(WHAT YOU SHOULD DO) Please copy every line from the following entries in which the word "cell" appears.

(RECORD SET)
________________
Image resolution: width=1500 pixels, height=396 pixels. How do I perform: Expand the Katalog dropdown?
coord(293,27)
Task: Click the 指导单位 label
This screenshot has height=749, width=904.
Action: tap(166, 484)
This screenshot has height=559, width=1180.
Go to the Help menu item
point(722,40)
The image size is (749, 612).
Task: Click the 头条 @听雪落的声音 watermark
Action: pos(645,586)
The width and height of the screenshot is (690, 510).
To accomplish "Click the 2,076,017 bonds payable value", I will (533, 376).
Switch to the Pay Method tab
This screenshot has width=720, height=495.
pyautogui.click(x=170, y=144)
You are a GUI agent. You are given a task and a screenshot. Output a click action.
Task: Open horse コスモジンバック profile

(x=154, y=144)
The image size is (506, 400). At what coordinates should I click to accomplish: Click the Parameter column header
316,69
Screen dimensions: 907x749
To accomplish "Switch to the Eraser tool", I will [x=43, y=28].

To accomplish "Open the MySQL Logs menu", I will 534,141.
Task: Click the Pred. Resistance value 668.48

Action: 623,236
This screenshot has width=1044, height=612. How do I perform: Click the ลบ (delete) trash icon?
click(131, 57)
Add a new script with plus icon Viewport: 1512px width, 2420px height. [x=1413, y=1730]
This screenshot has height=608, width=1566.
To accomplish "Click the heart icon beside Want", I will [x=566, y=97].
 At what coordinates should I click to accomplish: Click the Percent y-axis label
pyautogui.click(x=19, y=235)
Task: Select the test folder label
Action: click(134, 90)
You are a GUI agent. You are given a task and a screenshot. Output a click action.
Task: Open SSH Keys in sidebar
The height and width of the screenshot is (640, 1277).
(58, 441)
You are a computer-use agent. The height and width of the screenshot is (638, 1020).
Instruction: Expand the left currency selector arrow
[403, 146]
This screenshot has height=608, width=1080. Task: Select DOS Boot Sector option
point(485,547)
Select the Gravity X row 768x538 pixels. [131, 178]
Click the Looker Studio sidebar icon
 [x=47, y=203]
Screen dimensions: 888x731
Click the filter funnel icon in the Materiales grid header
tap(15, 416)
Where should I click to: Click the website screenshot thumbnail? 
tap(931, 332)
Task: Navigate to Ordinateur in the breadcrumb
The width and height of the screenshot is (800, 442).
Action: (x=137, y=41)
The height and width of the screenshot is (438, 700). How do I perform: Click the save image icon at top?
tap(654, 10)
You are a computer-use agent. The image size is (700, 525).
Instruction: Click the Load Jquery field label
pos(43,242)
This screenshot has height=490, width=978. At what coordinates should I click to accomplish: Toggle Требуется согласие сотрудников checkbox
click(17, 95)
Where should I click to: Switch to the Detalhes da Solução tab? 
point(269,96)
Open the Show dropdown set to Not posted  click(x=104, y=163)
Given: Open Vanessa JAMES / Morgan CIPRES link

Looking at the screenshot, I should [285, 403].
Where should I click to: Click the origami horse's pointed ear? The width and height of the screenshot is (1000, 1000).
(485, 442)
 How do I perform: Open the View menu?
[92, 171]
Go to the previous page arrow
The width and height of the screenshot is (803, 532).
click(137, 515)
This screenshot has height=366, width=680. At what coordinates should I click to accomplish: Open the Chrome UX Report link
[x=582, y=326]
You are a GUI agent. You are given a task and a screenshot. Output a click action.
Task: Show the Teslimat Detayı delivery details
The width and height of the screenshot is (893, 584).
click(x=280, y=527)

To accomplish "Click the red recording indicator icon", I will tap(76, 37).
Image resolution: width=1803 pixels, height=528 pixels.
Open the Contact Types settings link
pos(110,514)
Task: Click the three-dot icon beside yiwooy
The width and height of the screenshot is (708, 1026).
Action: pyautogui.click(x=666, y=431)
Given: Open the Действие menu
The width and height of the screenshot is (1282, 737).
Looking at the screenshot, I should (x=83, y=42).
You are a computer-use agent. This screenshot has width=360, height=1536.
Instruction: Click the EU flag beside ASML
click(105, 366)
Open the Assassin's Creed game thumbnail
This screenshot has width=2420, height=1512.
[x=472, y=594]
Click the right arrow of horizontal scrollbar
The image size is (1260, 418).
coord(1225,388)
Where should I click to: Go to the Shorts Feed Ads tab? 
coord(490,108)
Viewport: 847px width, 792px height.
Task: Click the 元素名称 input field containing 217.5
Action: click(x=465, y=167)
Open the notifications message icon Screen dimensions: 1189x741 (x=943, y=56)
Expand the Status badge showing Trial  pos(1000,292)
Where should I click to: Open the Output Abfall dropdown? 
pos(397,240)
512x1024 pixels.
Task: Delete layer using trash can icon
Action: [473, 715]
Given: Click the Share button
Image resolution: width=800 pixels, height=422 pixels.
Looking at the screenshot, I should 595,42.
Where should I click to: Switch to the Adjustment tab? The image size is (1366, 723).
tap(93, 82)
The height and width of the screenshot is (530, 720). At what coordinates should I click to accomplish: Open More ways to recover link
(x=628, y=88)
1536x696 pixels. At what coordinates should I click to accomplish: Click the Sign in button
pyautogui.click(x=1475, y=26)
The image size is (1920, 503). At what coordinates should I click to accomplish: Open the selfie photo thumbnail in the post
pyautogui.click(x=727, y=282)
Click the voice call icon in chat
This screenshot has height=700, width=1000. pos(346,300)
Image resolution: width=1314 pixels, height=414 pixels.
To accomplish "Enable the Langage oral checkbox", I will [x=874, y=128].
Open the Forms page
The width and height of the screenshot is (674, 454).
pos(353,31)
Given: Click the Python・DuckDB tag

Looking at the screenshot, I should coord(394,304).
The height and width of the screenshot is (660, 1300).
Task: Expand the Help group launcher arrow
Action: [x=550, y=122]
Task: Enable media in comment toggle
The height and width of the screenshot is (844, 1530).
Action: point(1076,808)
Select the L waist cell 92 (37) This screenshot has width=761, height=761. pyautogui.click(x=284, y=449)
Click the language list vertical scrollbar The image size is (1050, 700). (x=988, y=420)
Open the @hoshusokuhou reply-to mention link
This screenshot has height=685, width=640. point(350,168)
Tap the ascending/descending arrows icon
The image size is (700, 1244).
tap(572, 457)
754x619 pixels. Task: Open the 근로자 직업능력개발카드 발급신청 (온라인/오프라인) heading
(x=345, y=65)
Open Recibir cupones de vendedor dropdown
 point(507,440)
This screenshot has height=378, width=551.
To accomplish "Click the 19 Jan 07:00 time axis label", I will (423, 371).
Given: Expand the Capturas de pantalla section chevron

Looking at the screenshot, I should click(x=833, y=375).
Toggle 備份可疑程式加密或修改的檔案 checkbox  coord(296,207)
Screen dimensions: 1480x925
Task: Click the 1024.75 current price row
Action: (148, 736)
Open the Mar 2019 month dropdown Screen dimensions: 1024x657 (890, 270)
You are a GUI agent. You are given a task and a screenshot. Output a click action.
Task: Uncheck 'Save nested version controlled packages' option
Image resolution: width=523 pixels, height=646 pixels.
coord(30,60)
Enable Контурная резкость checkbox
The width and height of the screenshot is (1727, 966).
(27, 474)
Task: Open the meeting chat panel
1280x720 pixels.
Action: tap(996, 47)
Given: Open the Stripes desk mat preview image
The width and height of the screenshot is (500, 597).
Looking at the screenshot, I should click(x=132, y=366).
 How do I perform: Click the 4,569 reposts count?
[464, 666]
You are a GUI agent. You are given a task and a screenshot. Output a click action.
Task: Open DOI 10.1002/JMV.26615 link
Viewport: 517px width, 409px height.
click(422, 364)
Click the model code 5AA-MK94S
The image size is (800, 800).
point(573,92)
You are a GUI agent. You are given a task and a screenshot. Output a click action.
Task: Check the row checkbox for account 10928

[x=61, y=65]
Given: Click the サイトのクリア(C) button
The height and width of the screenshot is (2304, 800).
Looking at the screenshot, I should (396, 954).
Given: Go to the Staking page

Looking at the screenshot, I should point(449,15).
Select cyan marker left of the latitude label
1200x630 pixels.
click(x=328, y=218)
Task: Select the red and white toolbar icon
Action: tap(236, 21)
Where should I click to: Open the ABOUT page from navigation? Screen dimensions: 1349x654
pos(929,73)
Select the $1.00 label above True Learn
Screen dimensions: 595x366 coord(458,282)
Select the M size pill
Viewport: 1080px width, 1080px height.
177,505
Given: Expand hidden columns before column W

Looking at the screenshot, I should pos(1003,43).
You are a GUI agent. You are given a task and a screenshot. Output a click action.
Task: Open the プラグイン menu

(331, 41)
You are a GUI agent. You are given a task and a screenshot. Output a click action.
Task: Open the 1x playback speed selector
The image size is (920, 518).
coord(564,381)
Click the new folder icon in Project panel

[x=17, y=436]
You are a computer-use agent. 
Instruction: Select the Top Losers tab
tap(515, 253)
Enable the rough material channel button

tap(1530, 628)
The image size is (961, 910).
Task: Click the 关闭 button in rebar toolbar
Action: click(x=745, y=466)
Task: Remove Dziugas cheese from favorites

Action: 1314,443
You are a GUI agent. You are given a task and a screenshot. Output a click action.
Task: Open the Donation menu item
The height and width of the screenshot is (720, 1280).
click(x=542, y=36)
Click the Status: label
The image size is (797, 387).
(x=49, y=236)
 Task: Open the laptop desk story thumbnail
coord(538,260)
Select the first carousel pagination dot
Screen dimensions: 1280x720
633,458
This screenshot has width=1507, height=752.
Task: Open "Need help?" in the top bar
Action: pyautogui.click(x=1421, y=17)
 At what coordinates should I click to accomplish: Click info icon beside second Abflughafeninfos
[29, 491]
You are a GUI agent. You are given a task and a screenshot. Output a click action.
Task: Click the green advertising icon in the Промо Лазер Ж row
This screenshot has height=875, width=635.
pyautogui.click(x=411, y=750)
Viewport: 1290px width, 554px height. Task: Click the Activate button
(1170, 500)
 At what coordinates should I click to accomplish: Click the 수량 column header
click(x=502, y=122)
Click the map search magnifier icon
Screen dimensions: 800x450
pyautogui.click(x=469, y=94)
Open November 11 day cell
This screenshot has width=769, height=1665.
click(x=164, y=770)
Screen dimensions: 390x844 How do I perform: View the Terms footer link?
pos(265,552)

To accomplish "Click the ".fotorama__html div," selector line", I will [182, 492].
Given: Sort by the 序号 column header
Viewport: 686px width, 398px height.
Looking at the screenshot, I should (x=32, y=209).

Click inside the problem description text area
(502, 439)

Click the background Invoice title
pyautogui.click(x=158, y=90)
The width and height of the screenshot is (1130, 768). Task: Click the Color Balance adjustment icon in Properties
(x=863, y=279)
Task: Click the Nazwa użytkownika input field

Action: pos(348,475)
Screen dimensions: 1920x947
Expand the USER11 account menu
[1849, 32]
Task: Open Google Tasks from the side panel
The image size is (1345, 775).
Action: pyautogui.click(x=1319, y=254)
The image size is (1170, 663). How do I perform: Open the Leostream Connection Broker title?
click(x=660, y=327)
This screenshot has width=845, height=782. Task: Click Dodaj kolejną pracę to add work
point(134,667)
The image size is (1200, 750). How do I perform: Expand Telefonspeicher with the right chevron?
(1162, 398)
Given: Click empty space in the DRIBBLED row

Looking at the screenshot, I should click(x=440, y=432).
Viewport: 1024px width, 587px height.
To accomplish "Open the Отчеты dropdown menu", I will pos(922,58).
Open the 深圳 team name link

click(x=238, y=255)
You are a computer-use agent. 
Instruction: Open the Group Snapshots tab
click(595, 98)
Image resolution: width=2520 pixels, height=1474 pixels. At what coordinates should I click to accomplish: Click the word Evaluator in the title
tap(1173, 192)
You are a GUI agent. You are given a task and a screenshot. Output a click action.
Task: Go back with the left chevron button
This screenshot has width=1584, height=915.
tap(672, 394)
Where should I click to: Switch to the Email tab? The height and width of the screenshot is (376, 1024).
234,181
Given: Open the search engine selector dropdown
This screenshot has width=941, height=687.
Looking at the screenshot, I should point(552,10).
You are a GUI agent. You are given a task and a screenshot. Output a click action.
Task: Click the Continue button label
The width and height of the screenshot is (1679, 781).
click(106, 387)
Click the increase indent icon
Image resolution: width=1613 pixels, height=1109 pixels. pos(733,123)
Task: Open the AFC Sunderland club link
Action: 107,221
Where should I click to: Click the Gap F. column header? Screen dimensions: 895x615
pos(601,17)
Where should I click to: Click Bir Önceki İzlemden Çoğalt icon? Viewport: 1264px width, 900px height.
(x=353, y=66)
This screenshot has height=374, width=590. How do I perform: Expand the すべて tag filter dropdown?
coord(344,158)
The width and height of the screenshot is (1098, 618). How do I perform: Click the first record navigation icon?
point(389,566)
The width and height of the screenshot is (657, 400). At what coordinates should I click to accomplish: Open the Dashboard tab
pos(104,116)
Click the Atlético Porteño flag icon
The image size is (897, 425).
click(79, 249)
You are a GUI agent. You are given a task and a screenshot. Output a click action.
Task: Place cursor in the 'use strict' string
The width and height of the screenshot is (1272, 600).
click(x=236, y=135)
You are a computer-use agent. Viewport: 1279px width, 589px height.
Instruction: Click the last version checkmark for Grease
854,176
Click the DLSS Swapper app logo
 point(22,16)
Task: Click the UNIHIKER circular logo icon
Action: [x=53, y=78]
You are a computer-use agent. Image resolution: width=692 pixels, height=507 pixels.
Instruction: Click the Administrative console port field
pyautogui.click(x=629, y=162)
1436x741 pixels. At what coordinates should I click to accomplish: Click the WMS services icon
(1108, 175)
________________
(SOLUTION FOR THIS PROBLEM)
Select the L waist cell 92 (37) This screenshot has width=761, height=761. pyautogui.click(x=284, y=449)
Open November 11 day cell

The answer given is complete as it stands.